"President Obama has thrown allies like Israel under the bus.” That’s what Mitt Romney, Republican candidate for president, said in the high-profile speech accepting his party’s nomination last week, repeating a slang phrase for sacrificing a friend for selfish reasons. Romney had deployed this phrase before, for example in May 2011 and January 2012. This criticism of Obama fits a persistent Republican critique. Specifically, several other recent presidential candidates used or endorsed the same “bus” formulation to describe Obama’s attitude toward Israel, including Herman Cain in May 2011, Rick Perry in September 2011, Newt Gingrich in January 2012, and Rick Santorum in February 2012.
These Republican attacks on Obama’s relations with Israel have several important implications for U.S. foreign policy. First, out of the many Middle East–related issues, Israel, and Israel alone, retains a permanent role in U.S. electoral politics, influencing how a significant numbers of voters — not only Jews but also Arabs, Muslims, Evangelical Christians, conservatives, and liberals — vote for president.
Second, attitudes toward Israel serve as a proxy for views on other Middle East issues: If I know your views on Israel, I have a good idea about your thinking on topics such as energy policy, Islamism, wars in Iraq and Afghanistan, AKP-led Turkey, the Iranian nuclear buildup, intervention in Libya, the Mohamed Morsi presidency in Egypt, and the Syrian civil war.

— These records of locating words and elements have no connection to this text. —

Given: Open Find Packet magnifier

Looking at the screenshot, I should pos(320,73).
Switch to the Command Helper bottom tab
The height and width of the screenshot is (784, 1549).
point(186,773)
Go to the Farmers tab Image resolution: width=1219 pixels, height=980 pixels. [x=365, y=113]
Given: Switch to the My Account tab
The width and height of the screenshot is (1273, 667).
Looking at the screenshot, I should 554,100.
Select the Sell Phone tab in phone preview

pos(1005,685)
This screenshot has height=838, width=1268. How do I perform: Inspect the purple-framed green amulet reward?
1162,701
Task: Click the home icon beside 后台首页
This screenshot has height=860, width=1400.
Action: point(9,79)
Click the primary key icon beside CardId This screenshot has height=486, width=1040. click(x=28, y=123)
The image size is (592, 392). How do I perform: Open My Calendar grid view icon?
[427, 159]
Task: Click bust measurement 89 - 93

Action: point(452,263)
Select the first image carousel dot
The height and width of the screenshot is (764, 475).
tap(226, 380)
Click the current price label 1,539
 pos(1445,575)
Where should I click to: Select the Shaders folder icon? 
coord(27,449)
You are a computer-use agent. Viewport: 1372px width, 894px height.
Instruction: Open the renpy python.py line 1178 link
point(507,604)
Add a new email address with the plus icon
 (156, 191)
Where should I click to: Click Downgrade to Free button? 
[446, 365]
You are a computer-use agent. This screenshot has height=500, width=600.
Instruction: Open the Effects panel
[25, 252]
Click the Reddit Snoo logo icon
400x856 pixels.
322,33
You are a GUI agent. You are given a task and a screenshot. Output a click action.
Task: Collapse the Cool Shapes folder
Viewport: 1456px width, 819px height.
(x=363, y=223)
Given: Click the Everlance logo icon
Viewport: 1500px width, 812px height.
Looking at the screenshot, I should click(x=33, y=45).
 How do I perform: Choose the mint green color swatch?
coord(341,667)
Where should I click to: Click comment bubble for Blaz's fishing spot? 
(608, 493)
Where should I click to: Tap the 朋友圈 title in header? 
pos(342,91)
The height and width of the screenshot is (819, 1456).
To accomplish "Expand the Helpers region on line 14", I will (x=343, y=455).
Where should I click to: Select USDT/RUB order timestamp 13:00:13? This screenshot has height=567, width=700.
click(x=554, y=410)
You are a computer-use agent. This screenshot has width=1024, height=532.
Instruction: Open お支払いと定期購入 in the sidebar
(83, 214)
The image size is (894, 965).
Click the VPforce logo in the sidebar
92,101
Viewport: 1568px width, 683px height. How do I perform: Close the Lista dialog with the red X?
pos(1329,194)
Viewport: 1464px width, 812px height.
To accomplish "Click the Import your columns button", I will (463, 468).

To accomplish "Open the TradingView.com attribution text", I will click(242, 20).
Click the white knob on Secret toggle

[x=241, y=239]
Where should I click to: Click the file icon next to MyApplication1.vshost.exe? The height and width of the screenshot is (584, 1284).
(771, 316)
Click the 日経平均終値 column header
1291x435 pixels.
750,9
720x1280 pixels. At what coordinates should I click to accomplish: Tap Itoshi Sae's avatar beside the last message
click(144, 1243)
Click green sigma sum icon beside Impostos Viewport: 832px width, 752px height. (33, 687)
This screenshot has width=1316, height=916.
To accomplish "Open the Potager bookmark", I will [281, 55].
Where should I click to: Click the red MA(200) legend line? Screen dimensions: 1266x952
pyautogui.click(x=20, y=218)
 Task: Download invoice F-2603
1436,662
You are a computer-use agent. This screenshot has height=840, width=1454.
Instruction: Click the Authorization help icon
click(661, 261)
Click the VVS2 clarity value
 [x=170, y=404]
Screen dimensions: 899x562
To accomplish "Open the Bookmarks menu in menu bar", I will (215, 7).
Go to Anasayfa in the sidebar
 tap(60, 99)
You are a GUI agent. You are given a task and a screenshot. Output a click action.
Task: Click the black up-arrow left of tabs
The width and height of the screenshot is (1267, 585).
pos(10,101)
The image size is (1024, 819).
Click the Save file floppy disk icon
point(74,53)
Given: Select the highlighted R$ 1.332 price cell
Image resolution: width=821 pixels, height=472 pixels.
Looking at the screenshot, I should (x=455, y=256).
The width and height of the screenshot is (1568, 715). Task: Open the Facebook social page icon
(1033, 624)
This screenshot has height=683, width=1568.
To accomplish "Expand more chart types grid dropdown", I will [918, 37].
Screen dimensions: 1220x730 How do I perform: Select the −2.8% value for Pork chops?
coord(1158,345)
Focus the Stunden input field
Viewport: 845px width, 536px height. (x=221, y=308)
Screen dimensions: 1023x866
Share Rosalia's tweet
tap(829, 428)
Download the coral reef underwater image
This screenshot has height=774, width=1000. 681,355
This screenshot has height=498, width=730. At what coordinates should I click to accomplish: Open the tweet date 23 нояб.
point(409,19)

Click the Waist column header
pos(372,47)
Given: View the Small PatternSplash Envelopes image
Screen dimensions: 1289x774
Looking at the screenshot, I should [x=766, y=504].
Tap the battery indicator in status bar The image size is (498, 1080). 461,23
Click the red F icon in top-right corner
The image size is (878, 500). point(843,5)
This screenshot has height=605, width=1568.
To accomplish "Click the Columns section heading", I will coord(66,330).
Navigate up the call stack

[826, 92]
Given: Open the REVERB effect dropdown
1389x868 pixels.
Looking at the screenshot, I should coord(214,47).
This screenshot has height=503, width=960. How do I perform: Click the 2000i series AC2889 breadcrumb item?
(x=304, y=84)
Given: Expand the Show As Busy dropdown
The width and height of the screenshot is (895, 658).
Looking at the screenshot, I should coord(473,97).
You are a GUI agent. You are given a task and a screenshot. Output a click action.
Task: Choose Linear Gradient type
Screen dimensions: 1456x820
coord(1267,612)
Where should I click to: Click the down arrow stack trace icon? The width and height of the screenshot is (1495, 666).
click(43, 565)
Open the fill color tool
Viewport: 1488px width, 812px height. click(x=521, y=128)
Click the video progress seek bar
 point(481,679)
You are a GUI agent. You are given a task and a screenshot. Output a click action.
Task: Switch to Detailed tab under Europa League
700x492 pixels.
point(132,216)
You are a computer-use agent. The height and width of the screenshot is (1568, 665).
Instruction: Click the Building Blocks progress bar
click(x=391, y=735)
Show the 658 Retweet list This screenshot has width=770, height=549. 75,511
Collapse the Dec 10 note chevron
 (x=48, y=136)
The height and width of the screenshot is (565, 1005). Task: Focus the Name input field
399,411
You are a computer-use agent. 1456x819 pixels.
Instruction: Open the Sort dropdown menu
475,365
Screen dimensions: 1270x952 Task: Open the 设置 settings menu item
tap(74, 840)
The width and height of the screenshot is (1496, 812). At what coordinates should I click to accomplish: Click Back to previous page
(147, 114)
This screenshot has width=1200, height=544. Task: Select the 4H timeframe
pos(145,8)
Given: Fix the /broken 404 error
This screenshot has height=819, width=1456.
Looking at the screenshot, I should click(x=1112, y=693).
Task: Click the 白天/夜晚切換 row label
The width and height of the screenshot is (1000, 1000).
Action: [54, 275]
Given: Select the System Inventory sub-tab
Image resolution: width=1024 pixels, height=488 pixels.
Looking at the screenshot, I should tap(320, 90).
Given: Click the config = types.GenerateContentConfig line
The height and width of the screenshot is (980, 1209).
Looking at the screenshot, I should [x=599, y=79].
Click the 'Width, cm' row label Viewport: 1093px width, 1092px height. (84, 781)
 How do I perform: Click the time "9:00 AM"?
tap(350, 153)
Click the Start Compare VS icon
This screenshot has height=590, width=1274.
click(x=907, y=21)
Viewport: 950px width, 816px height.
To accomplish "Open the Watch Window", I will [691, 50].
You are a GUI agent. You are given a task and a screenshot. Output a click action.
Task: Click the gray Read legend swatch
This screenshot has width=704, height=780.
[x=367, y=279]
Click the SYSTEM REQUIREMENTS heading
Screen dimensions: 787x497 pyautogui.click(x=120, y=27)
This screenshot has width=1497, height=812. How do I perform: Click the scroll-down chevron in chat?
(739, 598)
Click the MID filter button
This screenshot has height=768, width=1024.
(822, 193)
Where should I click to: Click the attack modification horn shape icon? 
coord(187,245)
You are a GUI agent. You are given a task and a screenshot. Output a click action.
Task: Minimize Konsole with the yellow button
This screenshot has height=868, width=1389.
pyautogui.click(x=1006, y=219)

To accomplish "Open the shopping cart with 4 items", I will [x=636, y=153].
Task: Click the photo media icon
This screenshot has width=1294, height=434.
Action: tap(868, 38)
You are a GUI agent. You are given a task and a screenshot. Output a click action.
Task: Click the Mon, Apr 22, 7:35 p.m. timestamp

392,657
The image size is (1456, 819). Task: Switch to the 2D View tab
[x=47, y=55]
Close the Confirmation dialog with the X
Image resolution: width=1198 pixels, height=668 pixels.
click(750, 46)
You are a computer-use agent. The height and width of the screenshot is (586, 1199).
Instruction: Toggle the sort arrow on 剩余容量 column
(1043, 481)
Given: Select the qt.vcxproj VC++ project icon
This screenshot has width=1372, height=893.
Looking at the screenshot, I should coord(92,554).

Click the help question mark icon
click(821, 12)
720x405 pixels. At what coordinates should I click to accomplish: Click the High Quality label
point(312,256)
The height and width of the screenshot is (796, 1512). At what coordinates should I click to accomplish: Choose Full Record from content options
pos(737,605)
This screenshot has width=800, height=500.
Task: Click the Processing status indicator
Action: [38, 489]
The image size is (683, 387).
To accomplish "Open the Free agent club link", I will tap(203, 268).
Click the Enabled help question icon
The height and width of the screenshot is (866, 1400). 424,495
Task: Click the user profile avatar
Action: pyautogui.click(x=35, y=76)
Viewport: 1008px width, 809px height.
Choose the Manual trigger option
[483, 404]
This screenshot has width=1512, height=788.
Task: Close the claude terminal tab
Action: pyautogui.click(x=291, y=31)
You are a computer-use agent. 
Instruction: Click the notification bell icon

Third, the Republican criticism of Obama points to a sea change in what determines attitudes toward Israel. Religion was once the key, with Jews the ardent Zionists and Christians less engaged. Today, in contrast, the determining factor is political outlook. To discern someone’s views on Israel, the best question to ask is not “What is your religion?” but “Who do you want for president?” As a rule, conservatives feel more warmly toward Israel and liberals more coolly. Polls show conservative Republicans to be the most ardent Zionists, followed by Republicans in general, followed by independents, Democrats, and lastly liberal Democrats. Yes, Ed Koch, the former mayor of New York City, also said, in September 2011, that Obama “threw Israel under the bus,” but Koch, 87, represents the fading old guard of the Democratic party. The difference between the parties in the Arab-Israeli conflict is becoming as deep as their differences on the economy or on cultural issues.